The only factor that was independently associated with the development of upper-limb catheter-related DVT was the use of the cephalic vein for catheter insertion (RR = 2.51; 95% CI: 1.68 – 3.75). This risk, on the other hand, was reduced by concomitant antiplatelet therapy (RR = 0.44; 95% CI: 0.21 – 0.90). Risk factors independently associated with the development of VTE in locations correlated with venous access catheters were > 60 years old, previous VTE, specific cancer location, anaemia (Hb <10 g / dL) and leukocytosis (leukocyte count > 11 cells / L) before the start of chemotherapy [Figure 3]. All parameters generally included in the Khorana score.*
In the absence of adequate pharmacological protection, patients with solid cancers are exposed to a risk of systemic venous thromboembolic events and, to a lesser extent, catheter-related upper-limb DVT catheter as well as arterial thromboembolic complications. This risk starts from the time of the Port-a-Cath being implanted and lasts for at least one year (the period investigated by the French study). Consistent with the observations of the last five years, the risk of upper limb DVT is significantly increased by the use of the cephalic vein, which should therefore be avoided in cancer patients especially if there is a continuing lack of adequate preventative measures. The risk of systemic VTE is increased by a number of factors that have already been excellently described by Khorana in his famous score* [2,3], and subsequently reaffirmed by a group of Austrian colleagues who devised and validated an algorithm for simple use.
The problem of using a Port-a-Cath for infusion of chemotherapeutic agents should therefore no longer be managed with the sole limited and insufficient perspective of containing the risk of DVT in the upper limb. When the Port-a-Cath is used for the infusion of chemotherapeutics, a risk of both venous and arterial systemic thromboembolism of unpredictable severity is triggered which, at least in subjects at higher risk, makes them deserving of adequate thromboprophylaxis. Obviously this needs to be adjusted carefully in accordance with the progress of the platelet count. We have prophylactic dosages of low pm heparins available. Soon we will know (the CASSINI and AVERT studies are at an advanced stage) if low doses of the new oral anticoagulants can achieve the same result with greater usefulness and lower costs and disruption.

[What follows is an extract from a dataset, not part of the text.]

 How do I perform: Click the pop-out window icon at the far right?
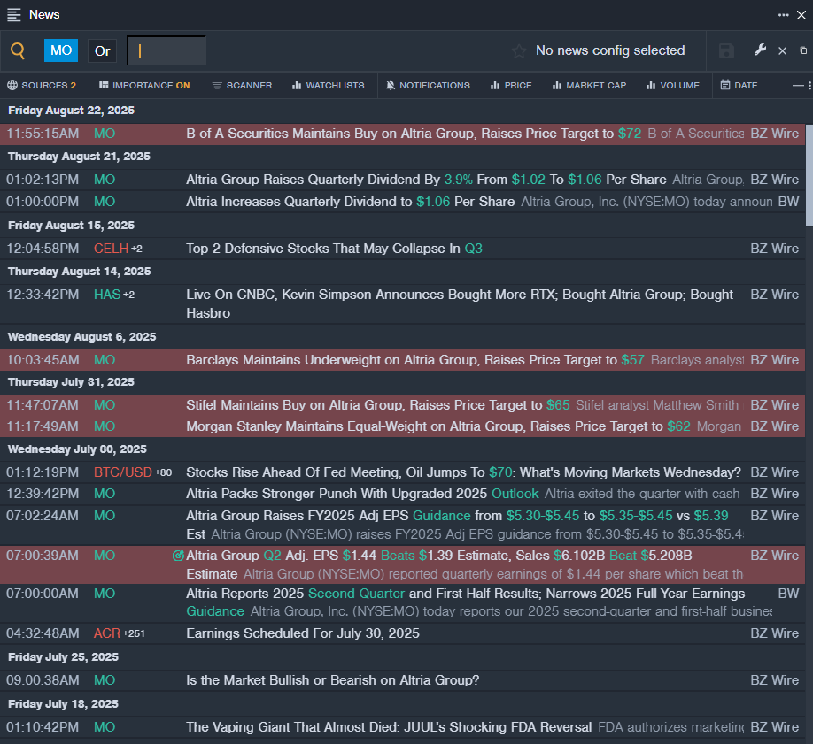(803, 50)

- Decousus H, Bourmaud A, Fournel P, Bertoletti L, Labruyère C, Presles E, Merah A, Laporte S, Stefani L, Del Piano F, Jacquin JP, Meyer G, Chauvin F. Cancer-associated thrombosis in patients with implanted ports: a prospective multicenter French cohort study (ONCOCIP). Blood 2018;132:707-16.
- Khorana AA, Kuderer NM, Culakova E, Lyman GH, Francis CW. evelopment and validation of a predictive model for chemotherapy-associated thrombosis. Blood 2008;111:4902-7.
- Patell R, Rybicki L, McCrae KR, Khorana AA. Predicting risk of venous thromboembolism in hospitalized cancer patients: Utility of a risk assessment tool. Am J Hematol 2017;92:501-7.
- Pabinger I, van Es N, Heinze G, Posch F, Riedl J, Reitter EM, Di Nisio M, Cesarman-Maus G, Kraaijpoel N, Zielinski CC, Büller HR, Ay C. A clinical prediction model for cancer-associated venous thromboembolism: a development and validation study in two independent prospective cohorts. Lancet Haematol 2018;5:e289-98.
* Score of 2 Khorana points for cancers of the stomach or pancreas; 1 point each for the following: cancers of the lung, bladder, testicle, gynaecological cancer or lymphoma; basal platelet count> 350,000; Hb <10 g / dl or use of erythropoietin; leukocyte count> 11,000; BMI> 35. Low thromboembolic risk: score 0; intermediate: 1-2; high:> 3.